*PROBLEM*
The response should consist of the data reproduced word for word.

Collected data
==========
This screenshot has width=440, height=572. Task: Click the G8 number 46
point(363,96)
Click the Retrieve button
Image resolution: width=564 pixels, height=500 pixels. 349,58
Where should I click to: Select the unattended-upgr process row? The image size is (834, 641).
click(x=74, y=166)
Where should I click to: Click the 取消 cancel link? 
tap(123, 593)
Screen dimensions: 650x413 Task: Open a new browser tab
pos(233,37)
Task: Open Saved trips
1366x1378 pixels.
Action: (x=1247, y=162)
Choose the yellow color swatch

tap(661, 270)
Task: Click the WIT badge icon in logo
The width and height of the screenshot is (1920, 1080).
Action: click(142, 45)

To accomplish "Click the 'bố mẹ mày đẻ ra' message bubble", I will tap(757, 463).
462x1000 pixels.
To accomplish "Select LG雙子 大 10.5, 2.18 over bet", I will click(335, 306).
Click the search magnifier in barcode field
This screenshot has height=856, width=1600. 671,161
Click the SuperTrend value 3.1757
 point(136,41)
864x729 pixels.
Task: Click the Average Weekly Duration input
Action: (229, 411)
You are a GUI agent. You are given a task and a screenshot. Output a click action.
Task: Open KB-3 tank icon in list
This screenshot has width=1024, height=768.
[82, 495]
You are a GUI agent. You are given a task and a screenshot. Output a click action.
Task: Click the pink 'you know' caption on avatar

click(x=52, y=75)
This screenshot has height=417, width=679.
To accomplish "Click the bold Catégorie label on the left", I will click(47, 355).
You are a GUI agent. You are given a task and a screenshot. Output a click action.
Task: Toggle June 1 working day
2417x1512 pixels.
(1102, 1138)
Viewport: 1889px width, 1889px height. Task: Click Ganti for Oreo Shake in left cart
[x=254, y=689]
==========
*ANSWER FOR THE TASK*
This screenshot has width=440, height=572. Task: Click the G8 number 46
point(363,96)
Click the Retrieve button
Image resolution: width=564 pixels, height=500 pixels. 349,58
Where should I click to: Select the unattended-upgr process row? The image size is (834, 641).
click(x=74, y=166)
Where should I click to: Click the 取消 cancel link? 
tap(123, 593)
Screen dimensions: 650x413 Task: Open a new browser tab
pos(233,37)
Task: Open Saved trips
1366x1378 pixels.
Action: (x=1247, y=162)
Choose the yellow color swatch

tap(661, 270)
Task: Click the WIT badge icon in logo
The width and height of the screenshot is (1920, 1080).
Action: click(142, 45)

To accomplish "Click the 'bố mẹ mày đẻ ra' message bubble", I will tap(757, 463).
462x1000 pixels.
To accomplish "Select LG雙子 大 10.5, 2.18 over bet", I will click(335, 306).
Click the search magnifier in barcode field
This screenshot has height=856, width=1600. 671,161
Click the SuperTrend value 3.1757
 point(136,41)
864x729 pixels.
Task: Click the Average Weekly Duration input
Action: (229, 411)
You are a GUI agent. You are given a task and a screenshot. Output a click action.
Task: Open KB-3 tank icon in list
This screenshot has width=1024, height=768.
[82, 495]
You are a GUI agent. You are given a task and a screenshot. Output a click action.
Task: Click the pink 'you know' caption on avatar

click(x=52, y=75)
This screenshot has height=417, width=679.
To accomplish "Click the bold Catégorie label on the left", I will click(47, 355).
You are a GUI agent. You are given a task and a screenshot. Output a click action.
Task: Toggle June 1 working day
2417x1512 pixels.
(1102, 1138)
Viewport: 1889px width, 1889px height. Task: Click Ganti for Oreo Shake in left cart
[x=254, y=689]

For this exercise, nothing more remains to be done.